NeoNest has undergone multiple iterations, each shaped by feedback from nurses, ambulance personnel, and mothers. They constantly check in with the staff at Kawempe hospital.
“Every time we made a change, we went back to them for feedback. The first time they saw the prototype, they said, “This can work!” The device was doing what it was intended to do. The next time they saw it, they asked, “Are you sure this will work?” They had doubts because the electronics had broken on the road, so when we met them, the device was not working as well as it should have. They also advised us that using one jerrican was too small and would only fit a preterm or very small baby, so we needed to make sure it could accommodate bigger babies. The last time they saw it, they asked, “When can we have this?”
t is easy to clean and includes monitoring systems to track the baby’s temperature and battery levels. It is low-cost. While existing transport incubators cost around USD 20,000 (about UGX 68 million), NeoNest is expected to cost no more than USD 300 (just over UGX 1 million).
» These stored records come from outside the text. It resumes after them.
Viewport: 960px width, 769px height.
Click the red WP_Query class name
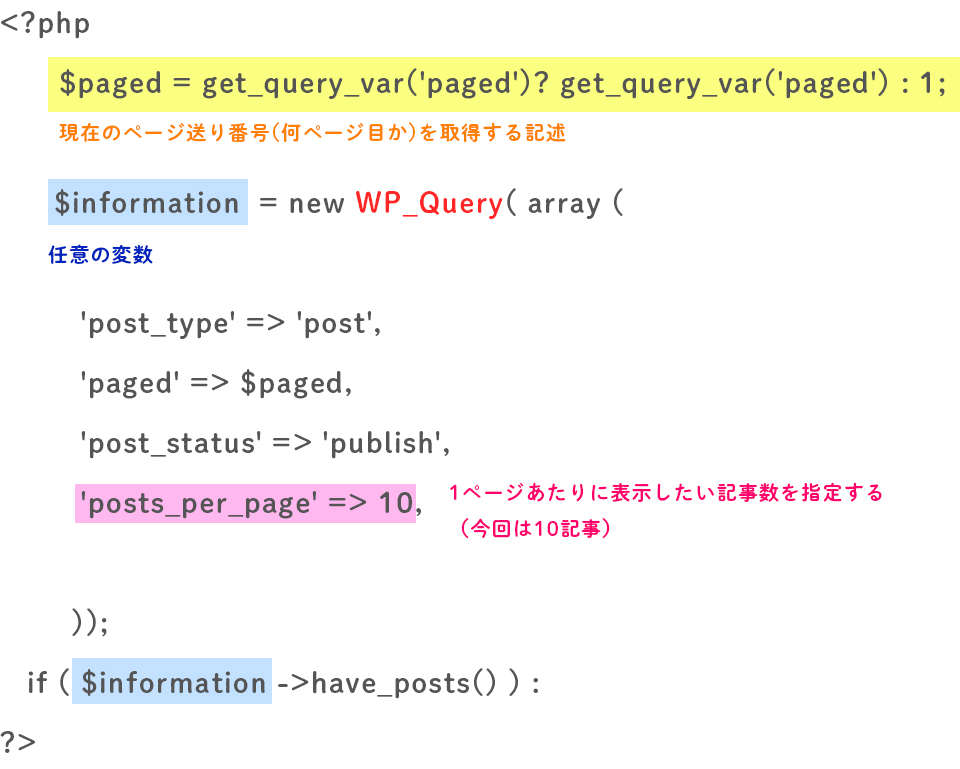[429, 203]
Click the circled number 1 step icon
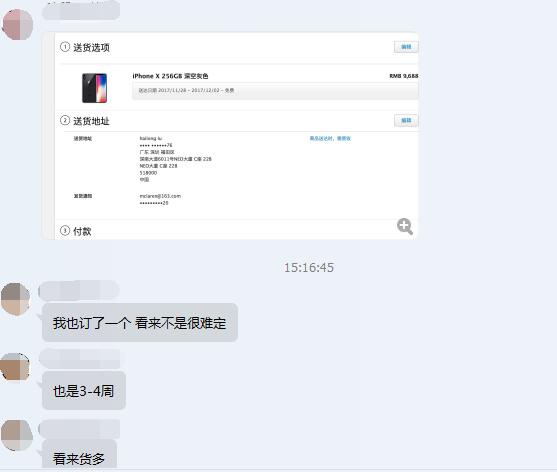This screenshot has height=472, width=557. [x=65, y=47]
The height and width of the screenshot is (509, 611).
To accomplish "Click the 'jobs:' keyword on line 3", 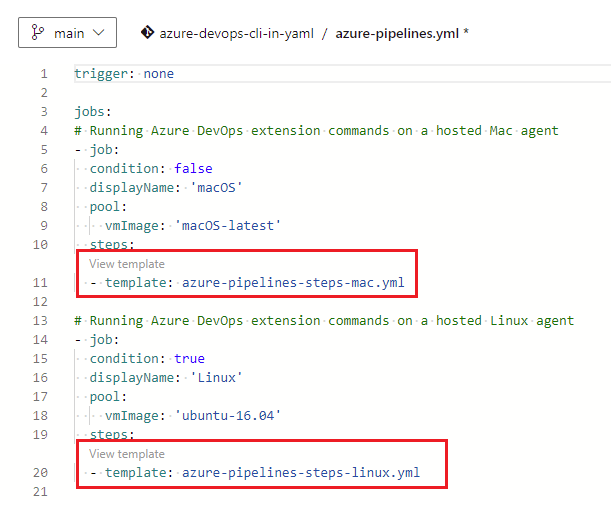I will (x=93, y=112).
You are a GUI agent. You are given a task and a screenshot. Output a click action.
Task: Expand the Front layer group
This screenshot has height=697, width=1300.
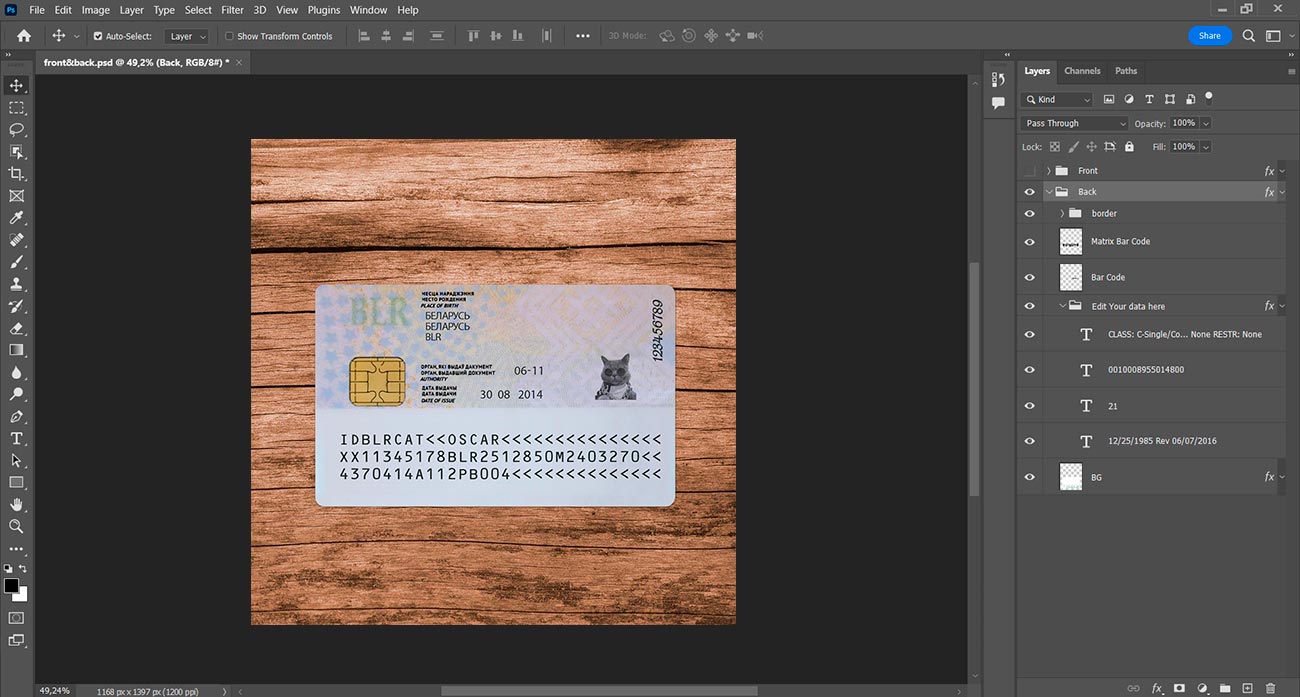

“We get two twenty-litre jerricans and join them together to make a casing. We use materials like wool and mattress foam to assemble it. We make a comfortable bed for the baby that is also easy to clean. We have monitoring systems on it, so it can monitor the baby’s temperature, indicate when it’s too high or too low, and show if the device or battery is malfunctioning. It’s designed to be used by anyone—even those without medical training.”
They added a “nest” feature, a ring-like structure that adjusts to the baby’s size and absorbs road shocks. There is a hood to protect against wind, dust, and rain.
“We are specifically designing NeoNest for the transport that works for us. Many rural health centres do not have ambulances. They tell us they ask caregivers to carry the baby to the referral hospital because waiting for an ambulance can mean critical time wasted. We are looking at transporting this baby in the simplest of ways, safely and comfortably on a bicycle, boda boda on foot.”
The hardest part? Regulatory approval.
“We didn’t know the powers that be,” Vivian says. “We did things the old-school way, ethics committees, Ministry of Health approvals. It was tough, but we got our first regulatory clearance in just a year and a half.”
They learned that starting early with the regulatory team helps make the journey faster.
Vivian was named a finalist for the 2025 Africa Prize for Engineering Innovation.
“I screamed when I got the email,” she laughs. “My mom didn’t know what was happening, but I said, ‘Celebrate with me, you’ll understand later, and she did.”
Her success is inspiring others. One brother, who had dropped out of school, told her:
“I did not know there can be success after success. I am going back to school.”
He is now studying again.
Vivian is the co-founder of Che Innovations Uganda Limited alongside Joseph Okileng, Saajan Patel and Sophia Singer. Che is derived from ‘Che Che’ meaning spark in Swahili. Their mission is to bring medical prototypes off the shelf and into hospitals.
“Most devices in Uganda are donated or imported. They are not designed for us. That is why we have equipment graveyards in many facilities. We want to change that and NeoNest is just the beginning.”
The team envisions supporting 1,000 babies per month, reaching over 6,000 facilities across Uganda in two years’ time. They are hoping to work with the Ministry of Health to ensure these devices reach even the lowest-level health facilities.
“Uganda is building for Uganda. Africa is building for Africa. It’s a storm that will take the world by surprise.” “Vivian says. “Innovation, for me, is solving problems with the resources you have. It is making life easier, healthier, and better. And when it is frugal, like what we are doing with NeoNest, it is even more powerful. We want to bring local innovation to market and improve our own healthcare system.”